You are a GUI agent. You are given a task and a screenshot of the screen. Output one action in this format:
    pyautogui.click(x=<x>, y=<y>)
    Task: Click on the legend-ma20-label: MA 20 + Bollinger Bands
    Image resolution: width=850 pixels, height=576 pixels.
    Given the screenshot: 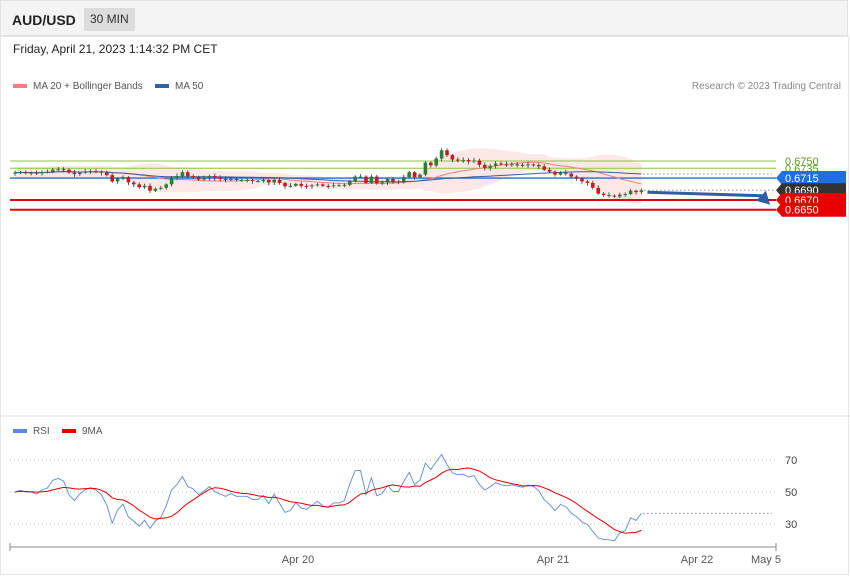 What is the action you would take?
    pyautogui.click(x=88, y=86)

···

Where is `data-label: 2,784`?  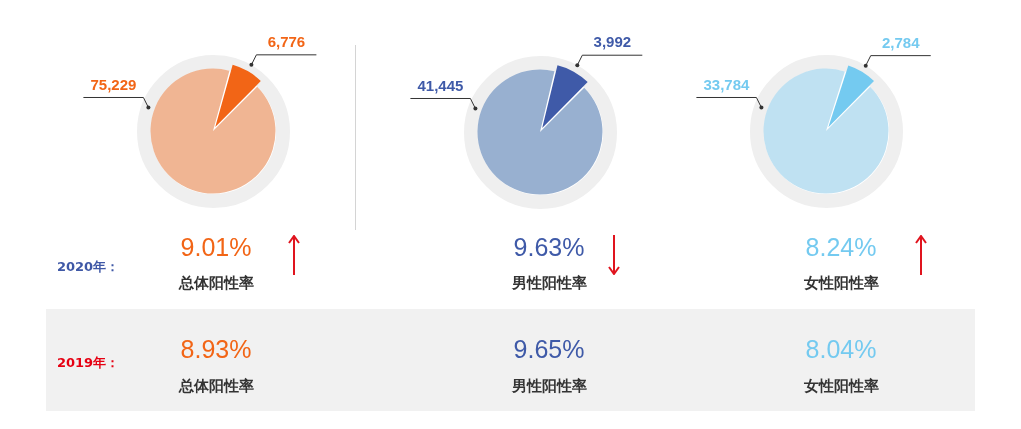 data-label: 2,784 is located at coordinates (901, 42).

···

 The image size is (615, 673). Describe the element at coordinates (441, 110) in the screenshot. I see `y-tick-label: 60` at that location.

···

WHAT YOU SHOULD DO. Copy out the lines between the one containing "You are a GUI" and the one containing "Task: Click on", inclusive, word for word.

TASK SOLUTION.
You are a GUI agent. You are given a task and a screenshot of the screen. Output one action in this format:
    pyautogui.click(x=<x>, y=<y>)
    Task: Click on the legend-ma20-label: MA 20 + Bollinger Bands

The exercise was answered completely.